Eli didn’t answer, just knelt near me and let the cops cuff him too. And then, because we had no ID and chose not to talk, we were shoved into separate units and driven to NOPD Eighth District on Royal Street. Our attorney was waiting for us there, which had to be Alex, doing his intel thing. I hoped he wasn’t still outside under an umbrella.

Brandon Robere was a lawyer, a graduate of Tulane Law, LLM, back in 1946, although he still looked like a man in his mid-thirties, a very self-assured man, currently oozing charisma, a confidence that was almost aggressive, and the kind of sensual magnetism that promised imaginative sexual escapades and the ability to handle anything or anyone. An alpha male at his finest.

The Onorio was lean, narrow-waisted, broad-shouldered, and former military, and was distinguishable from his identical twin by the small mole at his temple. It was the middle of the night, prime time for vamp business, and Brandon was dressed in a charcoal suit and tie, with lace-up Italian leather shoes that probably cost more than any pair in my closet. Brandon strode across the open space to us, and I watched as every female eye and most of the male eyes followed his passage.

Onorios were rare among vampire hierarchy, far above blood-slaves and blood-servants. They outranked secundos and primos. The couldn’t be blood-bound. They couldn’t be compelled. They needed vampire blood only occasionally. They lived for centuries. They had a magic that hadn’t been explained to me yet, but was clearly charismatic and compulsive. And maybe sexual. And probably a lot of other things. The fact that Leo Pellissier—the Master of the City of New Orleans and most of the Southeast U.S., and my boss—had three Onorios in his organization gave him power among the world’s vamps that I had yet to figure out.

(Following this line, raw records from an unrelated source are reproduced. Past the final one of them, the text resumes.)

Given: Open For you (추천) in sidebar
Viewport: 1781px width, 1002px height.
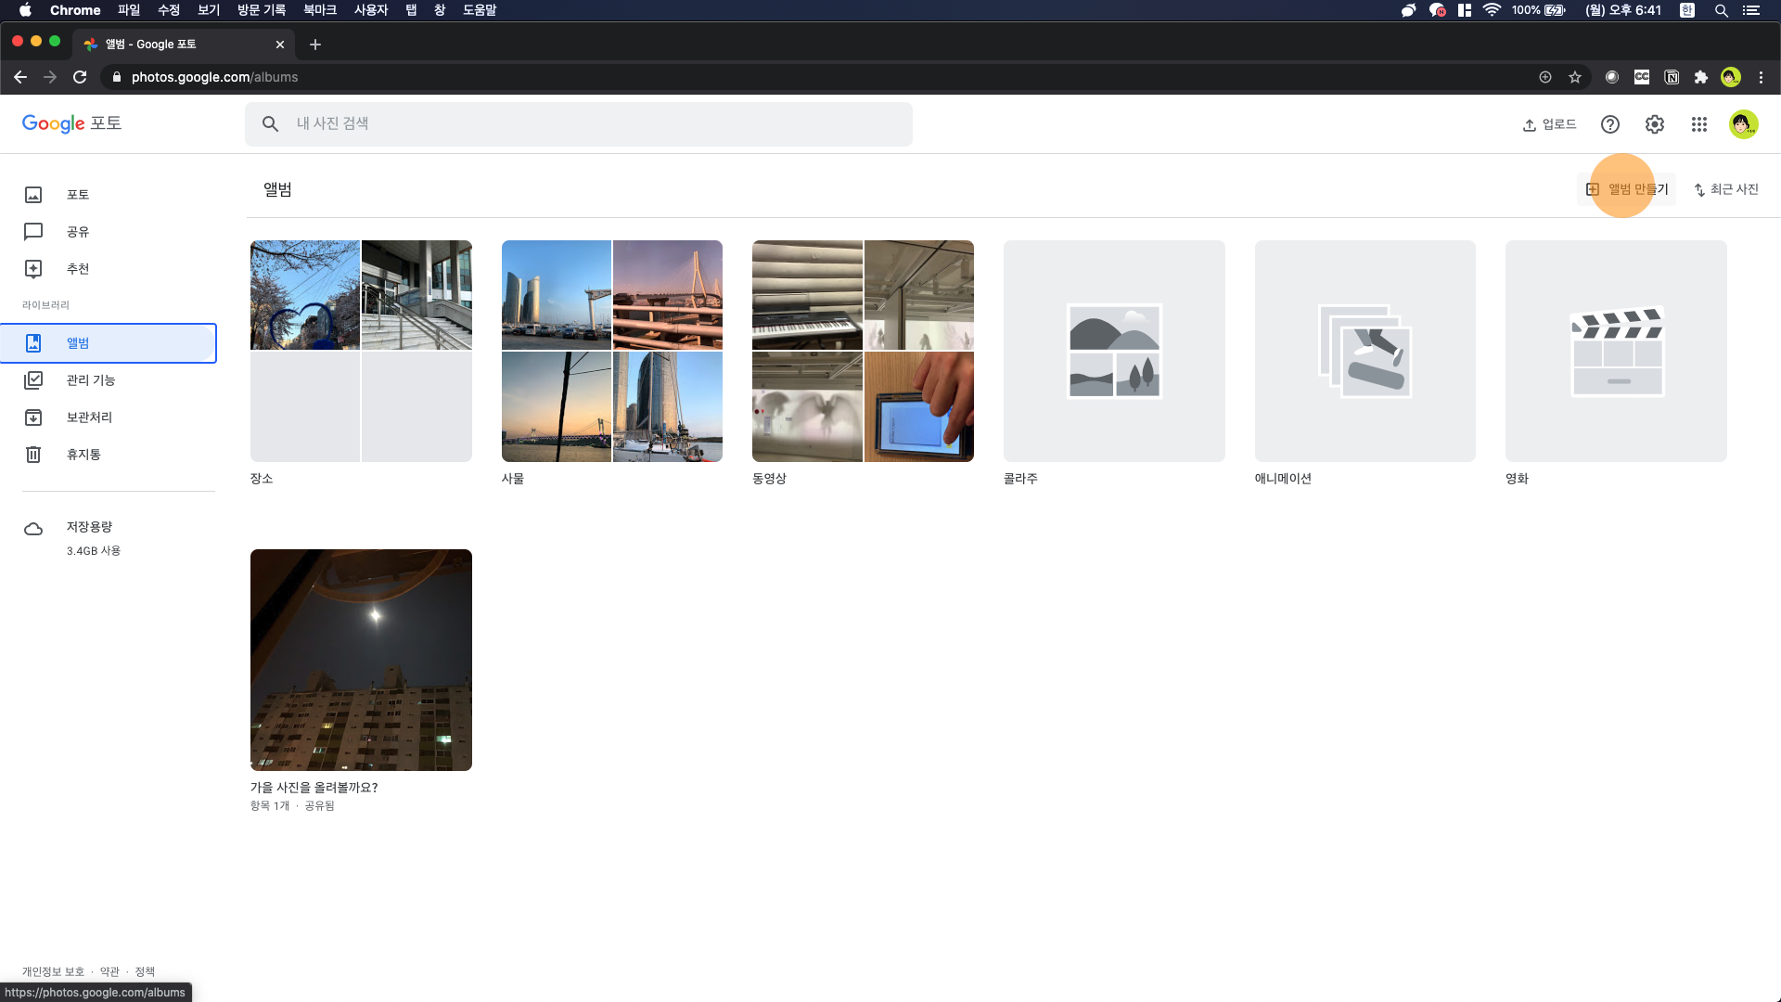Looking at the screenshot, I should tap(77, 269).
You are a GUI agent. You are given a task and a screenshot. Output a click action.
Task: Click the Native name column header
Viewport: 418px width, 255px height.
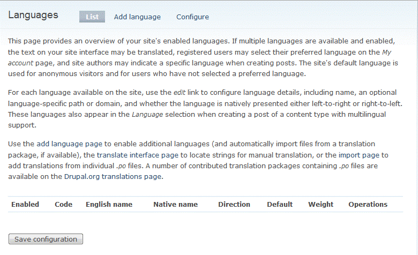[175, 204]
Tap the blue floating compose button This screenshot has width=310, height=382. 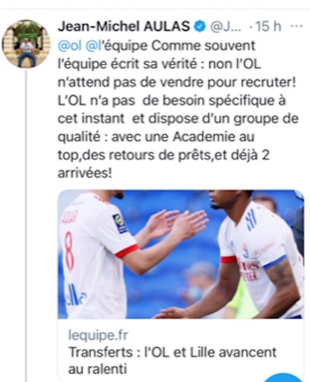pyautogui.click(x=284, y=378)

From the front of the building, more help came. Moving with purpose in an unswerving line that took him direct to me was my sweetie pie. Not that I would ever call George Dumas, “Bruiser,” that. Not in a million years. We were still figuring out what kind of relationship we had, and sweetie pie did not begin to describe the man. Like Brandon, Bruiser was Onorio, another of New Orleans’s three. And he exuded power the way a billionaire politician did, wearing a suit and tie and his professional smile, his brown eyes finding me instantly.